# How do I train my pigeons?!?!



## Glaceon10 (Jul 2, 2012)

I caught my first two pigeons a month and a half ago and they are brother and sister they always fly to each other while I am attempting to train them. Another website suggested that I separate them while training them, should I put them in different cages or not?


----------



## Glaceon10 (Jul 2, 2012)

Someone please reply on what to do!!!


----------



## Glaceon10 (Jul 2, 2012)

Anyone please answer!!!!


----------



## pigeon is fun (Sep 6, 2010)

What do you mean you caught it? What kind of pigeons do you have?


----------



## Glaceon10 (Jul 2, 2012)

*Pigeon info*

My pigeons were in a barn when I found them they are common pigeons/ rock doves.


----------



## Crazy Pete (Nov 13, 2008)

What do you want them to do?
Dave


----------



## pigeon is fun (Sep 6, 2010)

Why do you want to train them?
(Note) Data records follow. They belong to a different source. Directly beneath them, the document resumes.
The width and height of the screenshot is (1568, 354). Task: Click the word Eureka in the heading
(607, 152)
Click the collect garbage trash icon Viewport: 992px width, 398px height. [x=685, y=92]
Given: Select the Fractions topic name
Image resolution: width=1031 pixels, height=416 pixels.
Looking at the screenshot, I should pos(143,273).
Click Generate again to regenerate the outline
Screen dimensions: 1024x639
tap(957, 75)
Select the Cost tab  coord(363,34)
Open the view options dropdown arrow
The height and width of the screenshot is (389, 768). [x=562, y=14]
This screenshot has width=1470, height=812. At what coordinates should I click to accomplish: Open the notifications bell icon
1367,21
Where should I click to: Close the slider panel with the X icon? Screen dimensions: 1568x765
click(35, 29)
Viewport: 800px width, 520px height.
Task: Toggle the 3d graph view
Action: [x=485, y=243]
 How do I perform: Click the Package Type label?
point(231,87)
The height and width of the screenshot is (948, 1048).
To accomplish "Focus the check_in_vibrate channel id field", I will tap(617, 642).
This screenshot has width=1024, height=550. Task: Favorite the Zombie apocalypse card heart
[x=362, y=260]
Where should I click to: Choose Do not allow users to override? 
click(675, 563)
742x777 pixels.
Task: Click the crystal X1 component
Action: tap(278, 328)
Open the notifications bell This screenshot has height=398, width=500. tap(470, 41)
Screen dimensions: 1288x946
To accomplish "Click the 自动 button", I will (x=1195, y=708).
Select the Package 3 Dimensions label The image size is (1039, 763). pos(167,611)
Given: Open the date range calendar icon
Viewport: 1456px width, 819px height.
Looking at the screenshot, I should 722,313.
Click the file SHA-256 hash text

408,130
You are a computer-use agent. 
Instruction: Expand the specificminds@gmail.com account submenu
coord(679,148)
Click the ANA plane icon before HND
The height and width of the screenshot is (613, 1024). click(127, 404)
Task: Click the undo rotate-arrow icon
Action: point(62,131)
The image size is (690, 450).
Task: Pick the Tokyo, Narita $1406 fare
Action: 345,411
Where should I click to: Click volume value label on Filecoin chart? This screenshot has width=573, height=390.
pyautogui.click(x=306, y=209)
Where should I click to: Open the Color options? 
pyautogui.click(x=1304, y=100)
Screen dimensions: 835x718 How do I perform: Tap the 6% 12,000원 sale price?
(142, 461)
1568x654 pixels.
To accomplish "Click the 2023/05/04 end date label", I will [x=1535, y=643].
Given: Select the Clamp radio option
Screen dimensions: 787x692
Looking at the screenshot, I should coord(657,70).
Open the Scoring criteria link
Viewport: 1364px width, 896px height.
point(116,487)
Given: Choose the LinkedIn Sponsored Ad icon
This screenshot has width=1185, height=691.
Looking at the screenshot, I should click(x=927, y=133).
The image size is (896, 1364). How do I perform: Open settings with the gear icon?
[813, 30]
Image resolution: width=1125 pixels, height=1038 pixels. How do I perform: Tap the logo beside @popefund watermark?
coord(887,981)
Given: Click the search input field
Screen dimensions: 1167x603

The only thing they can do is fly around your place. If you want something trainable, do you self a favor and get some homing pigeons. Maybe you can train your ferals with the homers if you gonna get some homing pigeons.


----------



## Glaceon10 (Jul 2, 2012)

I just want my pigeons to at least be friendly and let me pet them. It would be nice if I could train them to fly to my arm from a short distance.


----------



## pigeon is fun (Sep 6, 2010)

Usually if you want your birds to be tame you need to start petting them in their early young start. The early stage you start petting them the more chance that they will be tame. But there is no gurantee.


----------



## glorgreg (Feb 2, 2012)

You either have to have hand raised,your pigeons or have got them very young and handled them often to make them tame ,i have a hand raised from 1 week one eyed pigeon,that thinks i am her Mum,she is now 7 months old and wont leave my side.she sits on my shoulder and flys to me where ever i go.


----------



## Jay3 (May 4, 2008)

How old were they when you caught them?
They may tame up with lots of patience and spending time with them. But you can't force it, as they have to learn to trust you and that takes time and patience. Treats help a lot, like safflower seeds or chopped unsalted peanuts. Once they get used to them, they normally love them.


----------